Dynamical Nuclear Polarization by Electrical Spin Injection in Ferromagnet-Semiconductor Heterostructures

TL;DR

This paper demonstrates electrical spin injection from Fe into AlGaAs heterostructures, revealing how internal magnetic fields and nuclear polarization influence spin dynamics, with implications for spintronic device control.

Contribution

It introduces a model that explains hysteresis in spin injection signals by incorporating magnetocrystalline anisotropy, spin relaxation, and nuclear polarization effects.

Findings

Spin injection observed in small magnetic fields (<500 Oe).

Internal magnetic fields depend on injection current density.
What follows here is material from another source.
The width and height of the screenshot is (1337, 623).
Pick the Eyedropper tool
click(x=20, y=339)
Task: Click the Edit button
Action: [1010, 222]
Hysteresis explained by a combined model of anisotropy, relaxation, and nuclear polarization.

Abstract

Electrical spin injection from Fe into Al$_x$Ga$_{1-x}$As quantum well heterostructures is demonstrated in small (< 500 Oe) in-plane magnetic fields. The measurement is sensitive only to the component of the spin that precesses about the internal magnetic field in the semiconductor. This field is much larger than the applied field and depends strongly on the injection current density. Details of the observed hysteresis in the spin injection signal are reproduced in a model that incorporates the magnetocrystalline anisotropy of the epitaxial Fe film, spin relaxation in the semiconductor, and the dynamical polarization of nuclei by the injected spins.